Rising playwright Joshua Harmon has followed up his terrific Roundabout debut, Bad Jews, with Significant Other, an utterly engaging and delightfully bittersweet look at four close friends seeking love in modern-day New York. Inspired by Wendy Wasserstein’s Isn’t It Romantic, Significant Other is like an alternate version of Sex and the City, as twenty-seven-year-old college friends Kiki (Sas Goldberg), Vanessa (Carra Patterson), Laura (Lindsay Mendez), and Jordan (Gideon Glick) seek Mr. Right, one at a time. Kiki is the kooky one who is marrying the boring Conrad (John Behlmann) in Kentucky, Vanessa is the sexy, more adventurous viper who says that “death cannot come soon enough” when Kiki insists on setting her up with one of Conrad’s buddies at the wedding, Laura is a teacher who Kiki calls a school marm, and Jordan is a dreamer who obsesses over everything while trying to find true love. “I know life is supposed to be this great mystery, but I actually think it’s pretty simple,” Jordan says. “Find someone to go through it with. That’s it. That’s the, whatever, the secret.” “You make it sound so easy,” Laura responds, to which Jordan adds, “No, that’s the hardest part. Walking around knowing what the point is, but not being able to live it, and not knowing how to get it, or if I ever even will. . . .” As Kiki, Vanessa, and Laura find the one who might or might not be their respective soul mates (all played by either Behlmann or Luke Smith), Jordan falls hard for hot hunk Will (Behlmann), especially when he sees him in a bathing suit at the company pool party, an incident retold in a hysterically horny soliloquy describing nearly every inch of the Adonis’s bod. But Jordan can’t hide or control his feelings, a tendency that often leaves him hanging out with his grandmother (Barbara Barrie), who enjoys looking at old family photos and considering ways to kill herself. The possibilities of love and death keep cropping up as Jordan pines for his own significant other.

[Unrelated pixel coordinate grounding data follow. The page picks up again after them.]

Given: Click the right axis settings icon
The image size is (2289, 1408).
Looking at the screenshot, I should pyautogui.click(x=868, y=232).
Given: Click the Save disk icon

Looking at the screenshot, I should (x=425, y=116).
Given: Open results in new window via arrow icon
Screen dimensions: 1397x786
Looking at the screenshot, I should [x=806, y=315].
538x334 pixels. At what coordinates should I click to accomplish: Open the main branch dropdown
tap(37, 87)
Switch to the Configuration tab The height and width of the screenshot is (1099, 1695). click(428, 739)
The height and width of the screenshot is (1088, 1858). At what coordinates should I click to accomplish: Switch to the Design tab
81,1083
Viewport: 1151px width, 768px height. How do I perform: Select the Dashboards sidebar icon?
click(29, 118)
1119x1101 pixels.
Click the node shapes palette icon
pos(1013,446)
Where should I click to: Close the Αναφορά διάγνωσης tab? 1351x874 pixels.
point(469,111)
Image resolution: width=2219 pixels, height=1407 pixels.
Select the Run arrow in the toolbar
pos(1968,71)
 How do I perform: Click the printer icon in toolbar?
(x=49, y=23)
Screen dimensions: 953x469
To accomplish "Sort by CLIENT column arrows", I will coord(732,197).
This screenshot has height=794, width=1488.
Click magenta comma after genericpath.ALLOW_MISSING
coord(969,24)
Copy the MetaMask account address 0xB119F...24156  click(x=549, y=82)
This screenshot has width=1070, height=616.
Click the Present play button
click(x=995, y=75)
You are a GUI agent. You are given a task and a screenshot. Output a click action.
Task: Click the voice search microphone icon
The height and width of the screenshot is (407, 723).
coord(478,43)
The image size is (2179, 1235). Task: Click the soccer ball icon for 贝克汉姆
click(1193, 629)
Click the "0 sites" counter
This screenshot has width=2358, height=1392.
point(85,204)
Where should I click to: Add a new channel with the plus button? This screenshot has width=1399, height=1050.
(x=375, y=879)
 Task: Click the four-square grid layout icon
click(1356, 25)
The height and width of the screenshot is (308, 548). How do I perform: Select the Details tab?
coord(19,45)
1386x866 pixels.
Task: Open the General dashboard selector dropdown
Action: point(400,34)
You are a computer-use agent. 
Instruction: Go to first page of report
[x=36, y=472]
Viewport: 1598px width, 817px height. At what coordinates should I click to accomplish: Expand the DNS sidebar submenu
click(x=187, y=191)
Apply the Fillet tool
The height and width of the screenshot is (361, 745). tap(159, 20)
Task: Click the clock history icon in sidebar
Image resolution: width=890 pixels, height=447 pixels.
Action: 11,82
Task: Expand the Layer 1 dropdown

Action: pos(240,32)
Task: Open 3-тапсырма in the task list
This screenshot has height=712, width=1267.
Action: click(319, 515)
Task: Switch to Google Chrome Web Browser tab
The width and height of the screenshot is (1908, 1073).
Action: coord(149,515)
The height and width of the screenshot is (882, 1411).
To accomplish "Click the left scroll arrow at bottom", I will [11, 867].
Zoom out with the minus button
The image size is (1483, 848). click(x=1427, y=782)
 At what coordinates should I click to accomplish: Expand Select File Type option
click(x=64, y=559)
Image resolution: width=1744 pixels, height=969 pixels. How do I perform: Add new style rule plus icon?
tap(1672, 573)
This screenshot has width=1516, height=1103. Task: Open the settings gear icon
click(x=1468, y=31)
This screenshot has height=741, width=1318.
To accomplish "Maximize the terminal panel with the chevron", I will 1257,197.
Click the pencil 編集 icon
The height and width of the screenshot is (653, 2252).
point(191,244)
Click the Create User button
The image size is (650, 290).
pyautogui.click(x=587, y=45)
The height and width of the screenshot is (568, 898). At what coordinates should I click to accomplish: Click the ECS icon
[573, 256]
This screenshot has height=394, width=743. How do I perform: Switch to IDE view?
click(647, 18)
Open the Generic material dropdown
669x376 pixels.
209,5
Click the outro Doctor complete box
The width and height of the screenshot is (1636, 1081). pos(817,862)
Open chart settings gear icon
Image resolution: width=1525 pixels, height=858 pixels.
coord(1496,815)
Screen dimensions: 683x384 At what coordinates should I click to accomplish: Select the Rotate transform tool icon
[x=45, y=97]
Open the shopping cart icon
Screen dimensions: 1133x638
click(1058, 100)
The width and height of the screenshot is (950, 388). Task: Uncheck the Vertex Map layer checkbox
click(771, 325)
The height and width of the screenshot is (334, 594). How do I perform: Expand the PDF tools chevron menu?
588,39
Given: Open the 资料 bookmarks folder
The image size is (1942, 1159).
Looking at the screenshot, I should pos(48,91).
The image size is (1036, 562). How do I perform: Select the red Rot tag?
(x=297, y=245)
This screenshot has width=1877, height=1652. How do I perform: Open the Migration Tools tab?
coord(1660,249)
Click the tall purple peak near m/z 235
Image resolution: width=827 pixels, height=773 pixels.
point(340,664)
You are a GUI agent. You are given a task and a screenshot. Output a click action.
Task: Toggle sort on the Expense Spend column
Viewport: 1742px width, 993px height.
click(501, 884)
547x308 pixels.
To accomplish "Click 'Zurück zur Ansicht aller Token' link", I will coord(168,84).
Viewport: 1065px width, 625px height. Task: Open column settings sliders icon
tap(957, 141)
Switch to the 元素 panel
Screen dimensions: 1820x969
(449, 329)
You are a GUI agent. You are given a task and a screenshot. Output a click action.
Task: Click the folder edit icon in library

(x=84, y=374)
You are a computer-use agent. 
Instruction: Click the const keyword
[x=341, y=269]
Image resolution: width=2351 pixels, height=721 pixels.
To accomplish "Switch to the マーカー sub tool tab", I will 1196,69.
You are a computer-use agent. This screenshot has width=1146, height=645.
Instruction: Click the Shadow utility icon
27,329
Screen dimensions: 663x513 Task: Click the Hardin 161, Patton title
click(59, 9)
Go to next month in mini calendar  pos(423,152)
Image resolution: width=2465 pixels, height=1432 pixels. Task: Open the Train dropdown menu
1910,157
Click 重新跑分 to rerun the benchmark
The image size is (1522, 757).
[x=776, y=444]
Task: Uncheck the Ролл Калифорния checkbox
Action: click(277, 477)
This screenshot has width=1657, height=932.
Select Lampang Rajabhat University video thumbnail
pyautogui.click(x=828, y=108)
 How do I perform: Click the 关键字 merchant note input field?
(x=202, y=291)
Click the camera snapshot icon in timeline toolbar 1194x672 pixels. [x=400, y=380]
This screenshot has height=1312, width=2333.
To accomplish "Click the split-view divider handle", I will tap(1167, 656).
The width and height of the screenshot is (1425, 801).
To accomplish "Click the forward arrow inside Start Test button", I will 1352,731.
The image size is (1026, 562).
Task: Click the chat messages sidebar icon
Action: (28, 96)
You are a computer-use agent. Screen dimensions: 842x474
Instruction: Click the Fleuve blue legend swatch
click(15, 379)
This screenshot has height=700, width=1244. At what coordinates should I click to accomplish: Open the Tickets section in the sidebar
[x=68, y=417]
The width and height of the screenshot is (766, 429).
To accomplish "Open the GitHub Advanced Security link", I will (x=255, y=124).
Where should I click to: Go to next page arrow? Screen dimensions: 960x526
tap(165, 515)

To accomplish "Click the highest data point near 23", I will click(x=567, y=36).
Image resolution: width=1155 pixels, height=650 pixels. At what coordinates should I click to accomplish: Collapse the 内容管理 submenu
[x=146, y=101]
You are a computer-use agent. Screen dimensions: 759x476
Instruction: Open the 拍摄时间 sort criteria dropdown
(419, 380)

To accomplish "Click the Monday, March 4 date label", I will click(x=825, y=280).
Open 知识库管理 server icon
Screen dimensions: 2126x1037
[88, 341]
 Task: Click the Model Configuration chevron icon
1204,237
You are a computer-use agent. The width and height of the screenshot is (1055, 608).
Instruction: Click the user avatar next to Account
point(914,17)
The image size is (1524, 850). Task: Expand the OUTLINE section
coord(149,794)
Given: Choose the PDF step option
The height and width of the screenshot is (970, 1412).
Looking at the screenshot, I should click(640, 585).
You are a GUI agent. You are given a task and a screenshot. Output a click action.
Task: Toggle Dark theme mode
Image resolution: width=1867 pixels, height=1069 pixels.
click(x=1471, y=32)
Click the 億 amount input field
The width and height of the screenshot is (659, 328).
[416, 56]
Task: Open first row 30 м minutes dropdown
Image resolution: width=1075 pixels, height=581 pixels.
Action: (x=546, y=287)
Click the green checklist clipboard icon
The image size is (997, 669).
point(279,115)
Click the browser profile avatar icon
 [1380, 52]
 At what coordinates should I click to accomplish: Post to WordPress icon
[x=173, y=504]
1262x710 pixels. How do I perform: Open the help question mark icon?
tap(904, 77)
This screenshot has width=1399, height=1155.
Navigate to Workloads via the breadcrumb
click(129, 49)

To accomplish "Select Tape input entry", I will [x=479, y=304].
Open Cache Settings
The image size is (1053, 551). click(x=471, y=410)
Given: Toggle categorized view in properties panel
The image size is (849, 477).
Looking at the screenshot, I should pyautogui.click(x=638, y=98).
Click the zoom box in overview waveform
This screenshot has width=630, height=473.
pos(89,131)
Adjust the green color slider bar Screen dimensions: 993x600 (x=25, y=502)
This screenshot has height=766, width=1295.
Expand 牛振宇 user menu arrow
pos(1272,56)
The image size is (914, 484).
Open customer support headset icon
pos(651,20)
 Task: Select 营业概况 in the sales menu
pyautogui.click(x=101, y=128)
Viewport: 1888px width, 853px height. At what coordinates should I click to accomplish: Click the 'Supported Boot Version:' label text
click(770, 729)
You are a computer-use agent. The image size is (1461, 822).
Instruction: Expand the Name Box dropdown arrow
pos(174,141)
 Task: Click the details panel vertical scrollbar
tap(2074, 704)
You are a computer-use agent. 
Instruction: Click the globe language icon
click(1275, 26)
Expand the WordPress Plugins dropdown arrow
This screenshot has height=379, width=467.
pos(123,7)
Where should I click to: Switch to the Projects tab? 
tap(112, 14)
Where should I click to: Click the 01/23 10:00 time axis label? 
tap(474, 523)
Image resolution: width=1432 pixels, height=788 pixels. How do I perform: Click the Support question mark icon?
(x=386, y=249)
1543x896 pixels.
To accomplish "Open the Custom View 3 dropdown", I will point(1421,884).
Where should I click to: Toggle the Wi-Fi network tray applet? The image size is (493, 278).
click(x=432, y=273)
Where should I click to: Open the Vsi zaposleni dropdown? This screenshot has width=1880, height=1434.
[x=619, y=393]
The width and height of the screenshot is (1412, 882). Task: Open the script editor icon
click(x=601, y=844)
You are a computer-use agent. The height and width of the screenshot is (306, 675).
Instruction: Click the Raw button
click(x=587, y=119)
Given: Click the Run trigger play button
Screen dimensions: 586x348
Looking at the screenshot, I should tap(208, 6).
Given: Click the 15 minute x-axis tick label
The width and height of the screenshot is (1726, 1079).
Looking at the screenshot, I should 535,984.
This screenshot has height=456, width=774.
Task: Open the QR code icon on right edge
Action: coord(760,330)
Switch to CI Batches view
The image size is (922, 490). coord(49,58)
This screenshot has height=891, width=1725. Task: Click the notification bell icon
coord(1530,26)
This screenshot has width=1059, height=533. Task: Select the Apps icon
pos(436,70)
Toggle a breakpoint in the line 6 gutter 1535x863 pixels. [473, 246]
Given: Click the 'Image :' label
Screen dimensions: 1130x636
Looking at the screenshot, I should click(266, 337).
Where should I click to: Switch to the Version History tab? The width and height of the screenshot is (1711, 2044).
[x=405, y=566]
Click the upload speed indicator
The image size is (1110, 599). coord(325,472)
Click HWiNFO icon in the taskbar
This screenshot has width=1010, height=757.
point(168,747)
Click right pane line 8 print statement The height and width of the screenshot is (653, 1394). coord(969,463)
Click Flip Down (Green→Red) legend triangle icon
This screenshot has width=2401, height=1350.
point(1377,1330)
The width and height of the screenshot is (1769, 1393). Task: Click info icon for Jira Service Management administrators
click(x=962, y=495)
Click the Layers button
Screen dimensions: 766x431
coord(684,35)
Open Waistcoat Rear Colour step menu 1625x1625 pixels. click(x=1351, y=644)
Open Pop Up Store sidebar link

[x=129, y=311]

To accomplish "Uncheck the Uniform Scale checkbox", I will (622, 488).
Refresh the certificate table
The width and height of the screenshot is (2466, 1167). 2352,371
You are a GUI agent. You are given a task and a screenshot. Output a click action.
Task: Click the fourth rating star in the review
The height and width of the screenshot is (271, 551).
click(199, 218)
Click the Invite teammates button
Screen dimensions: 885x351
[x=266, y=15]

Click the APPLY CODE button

Laura (Lindsay Mendez) and Jordan (Gideon Glick) rely on each other in Joshua Harmon’s bittersweet play (photo by Joan Marcus)

Laura (Lindsay Mendez) and Jordan (Gideon Glick) rely on each other in Joshua Harmon’s bittersweet play (photo by Joan Marcus)

Glick (Spring Awakening, The Few) fully embraces Jordan, an endearing character who represents all of our fears and worries about putting ourselves out there for love, about taking a chance, ready to face the consequences, whatever they may be. His tenderhearted vulnerability is something we can all relate to, particularly when he composes an embarrassingly confessional e-mail to Will that his friends warn him not to send, while his finger hovers over his laptop, prepared to expose himself even though he knows better. (It reminded me of a time in high school when I kept dialing the first six digits of a high school classmate’s telephone number, wanting to ask her out on a date but terrified of hitting that final number and actually having to take that plunge.) Goldberg (Stunning, The Best of Everything), Mendez (Dogfight, Wicked), and Patterson (Little Children Dream of God, Luck of the Irish) are a hoot as Jordan’s besties, giving him advice and sharing personal details of their own lives while also representing parts of him that he keeps bottled up. Mark Wendland’s vertical set features different spaces on multiple levels, with Japhy Weideman’s inventive lighting cleverly announcing scene changes. Director Trip Cullman’s (Punk Rock, Murder Ballad) seamless staging maintains a sharp focus on the characters’ psyches while involving the audience with such playful touches as occasionally having blinking colored lights emanate throughout the audience, flashing on heads, hands, and clothing. As he showed in Bad Jews, Harmon has a sharp ear for dialogue and an infectious joy in his storytelling that pulls you in from the very start. “Do you think I’m dead inside?” Vanessa asks Jordan at one point. Significant Other, the second of three works by Harmon commissioned by Roundabout, is bursting with the joy of life, even as it contemplates some hard realities about loneliness.